Description of the task. Where the string "tutto" occurs in a line of the entries below, copy that line.

Data shown.
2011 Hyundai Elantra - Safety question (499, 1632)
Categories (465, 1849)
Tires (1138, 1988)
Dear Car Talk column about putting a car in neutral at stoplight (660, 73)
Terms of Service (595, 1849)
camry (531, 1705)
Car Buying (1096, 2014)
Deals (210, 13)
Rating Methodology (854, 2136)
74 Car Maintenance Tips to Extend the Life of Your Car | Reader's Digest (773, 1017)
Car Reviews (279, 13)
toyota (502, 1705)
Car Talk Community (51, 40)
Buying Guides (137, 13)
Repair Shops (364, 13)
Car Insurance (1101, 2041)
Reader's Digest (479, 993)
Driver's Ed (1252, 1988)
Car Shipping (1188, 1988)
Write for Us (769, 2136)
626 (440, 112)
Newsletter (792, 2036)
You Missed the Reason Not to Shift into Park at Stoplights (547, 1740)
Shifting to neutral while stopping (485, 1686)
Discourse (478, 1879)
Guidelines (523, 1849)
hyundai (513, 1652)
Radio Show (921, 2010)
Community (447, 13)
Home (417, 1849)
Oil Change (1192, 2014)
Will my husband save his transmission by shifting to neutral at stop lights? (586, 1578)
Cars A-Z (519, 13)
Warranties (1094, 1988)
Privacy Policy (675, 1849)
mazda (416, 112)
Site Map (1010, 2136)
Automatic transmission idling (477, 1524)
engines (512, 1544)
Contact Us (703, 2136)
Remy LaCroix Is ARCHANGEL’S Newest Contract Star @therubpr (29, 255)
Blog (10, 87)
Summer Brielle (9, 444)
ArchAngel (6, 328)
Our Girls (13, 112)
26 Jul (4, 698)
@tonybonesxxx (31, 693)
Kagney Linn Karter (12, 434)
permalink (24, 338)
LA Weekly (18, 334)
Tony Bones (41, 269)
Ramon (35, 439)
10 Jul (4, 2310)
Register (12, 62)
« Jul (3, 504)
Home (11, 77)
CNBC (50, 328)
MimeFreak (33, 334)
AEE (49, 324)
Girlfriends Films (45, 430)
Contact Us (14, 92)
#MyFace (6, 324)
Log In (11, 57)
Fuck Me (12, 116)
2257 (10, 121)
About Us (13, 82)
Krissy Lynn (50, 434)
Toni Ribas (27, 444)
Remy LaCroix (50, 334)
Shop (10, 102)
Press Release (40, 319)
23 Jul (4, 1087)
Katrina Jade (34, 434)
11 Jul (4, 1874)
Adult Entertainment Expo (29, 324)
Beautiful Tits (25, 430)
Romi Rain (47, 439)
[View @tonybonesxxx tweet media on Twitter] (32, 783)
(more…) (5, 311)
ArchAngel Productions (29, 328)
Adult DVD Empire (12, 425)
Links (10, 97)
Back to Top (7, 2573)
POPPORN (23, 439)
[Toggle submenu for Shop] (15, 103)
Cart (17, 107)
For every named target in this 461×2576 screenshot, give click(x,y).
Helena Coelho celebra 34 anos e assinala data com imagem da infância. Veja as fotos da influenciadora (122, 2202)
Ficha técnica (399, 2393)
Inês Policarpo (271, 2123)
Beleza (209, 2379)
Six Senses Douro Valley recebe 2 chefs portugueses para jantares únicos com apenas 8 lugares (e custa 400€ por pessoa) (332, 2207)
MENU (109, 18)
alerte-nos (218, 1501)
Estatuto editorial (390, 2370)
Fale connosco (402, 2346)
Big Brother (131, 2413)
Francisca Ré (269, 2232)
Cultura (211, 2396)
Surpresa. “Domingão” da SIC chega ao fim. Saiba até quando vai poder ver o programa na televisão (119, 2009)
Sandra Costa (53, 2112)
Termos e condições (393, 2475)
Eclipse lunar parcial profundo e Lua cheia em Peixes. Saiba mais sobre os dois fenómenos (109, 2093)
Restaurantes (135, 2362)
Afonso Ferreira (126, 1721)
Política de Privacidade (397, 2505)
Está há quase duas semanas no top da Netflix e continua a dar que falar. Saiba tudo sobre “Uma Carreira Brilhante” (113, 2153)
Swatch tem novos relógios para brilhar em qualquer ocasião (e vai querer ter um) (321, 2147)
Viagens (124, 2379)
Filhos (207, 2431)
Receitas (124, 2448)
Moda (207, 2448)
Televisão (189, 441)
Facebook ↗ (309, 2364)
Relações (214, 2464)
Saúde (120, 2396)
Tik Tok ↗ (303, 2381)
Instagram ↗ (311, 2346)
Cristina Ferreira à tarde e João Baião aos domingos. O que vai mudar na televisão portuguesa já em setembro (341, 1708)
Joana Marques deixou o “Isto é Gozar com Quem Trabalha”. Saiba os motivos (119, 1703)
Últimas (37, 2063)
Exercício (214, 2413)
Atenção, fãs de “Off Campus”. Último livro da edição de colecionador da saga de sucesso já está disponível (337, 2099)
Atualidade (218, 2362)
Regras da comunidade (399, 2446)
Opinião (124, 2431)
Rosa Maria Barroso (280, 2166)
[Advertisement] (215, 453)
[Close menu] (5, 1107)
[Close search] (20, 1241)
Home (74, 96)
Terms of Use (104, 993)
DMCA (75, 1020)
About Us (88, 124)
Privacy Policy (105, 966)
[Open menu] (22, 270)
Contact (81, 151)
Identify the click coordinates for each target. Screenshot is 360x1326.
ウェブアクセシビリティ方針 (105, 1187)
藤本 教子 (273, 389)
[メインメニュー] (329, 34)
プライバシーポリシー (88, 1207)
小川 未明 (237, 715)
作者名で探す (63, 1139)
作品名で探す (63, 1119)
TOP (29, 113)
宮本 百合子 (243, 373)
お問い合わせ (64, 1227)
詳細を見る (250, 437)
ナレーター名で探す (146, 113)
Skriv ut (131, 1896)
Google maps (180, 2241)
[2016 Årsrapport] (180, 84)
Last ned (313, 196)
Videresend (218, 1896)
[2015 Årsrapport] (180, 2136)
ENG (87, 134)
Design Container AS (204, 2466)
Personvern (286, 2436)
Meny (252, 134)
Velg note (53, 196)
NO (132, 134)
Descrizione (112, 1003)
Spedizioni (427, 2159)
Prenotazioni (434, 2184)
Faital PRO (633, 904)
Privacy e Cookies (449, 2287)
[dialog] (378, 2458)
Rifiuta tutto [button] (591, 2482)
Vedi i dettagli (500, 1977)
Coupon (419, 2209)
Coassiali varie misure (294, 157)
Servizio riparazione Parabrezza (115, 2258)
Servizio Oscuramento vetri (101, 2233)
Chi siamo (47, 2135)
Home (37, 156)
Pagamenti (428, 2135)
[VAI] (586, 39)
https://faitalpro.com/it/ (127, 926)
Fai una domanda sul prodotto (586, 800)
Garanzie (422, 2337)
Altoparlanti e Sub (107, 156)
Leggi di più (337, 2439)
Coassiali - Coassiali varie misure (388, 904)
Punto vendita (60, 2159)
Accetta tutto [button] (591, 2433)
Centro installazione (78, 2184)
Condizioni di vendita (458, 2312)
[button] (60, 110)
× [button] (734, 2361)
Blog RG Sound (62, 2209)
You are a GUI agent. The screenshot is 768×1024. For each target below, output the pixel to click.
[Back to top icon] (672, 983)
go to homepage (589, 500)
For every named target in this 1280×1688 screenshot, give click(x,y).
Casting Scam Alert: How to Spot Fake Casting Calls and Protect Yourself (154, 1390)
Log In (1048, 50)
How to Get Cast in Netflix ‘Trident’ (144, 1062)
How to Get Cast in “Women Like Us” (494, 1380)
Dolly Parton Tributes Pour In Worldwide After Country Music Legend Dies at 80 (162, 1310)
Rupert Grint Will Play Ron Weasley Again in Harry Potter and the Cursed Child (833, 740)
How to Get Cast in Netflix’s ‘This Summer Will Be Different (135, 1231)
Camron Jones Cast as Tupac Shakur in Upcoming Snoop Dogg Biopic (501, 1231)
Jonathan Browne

Expected answer.
Rifiuta tutto [button] (591, 2482)
Accetta tutto [button] (591, 2433)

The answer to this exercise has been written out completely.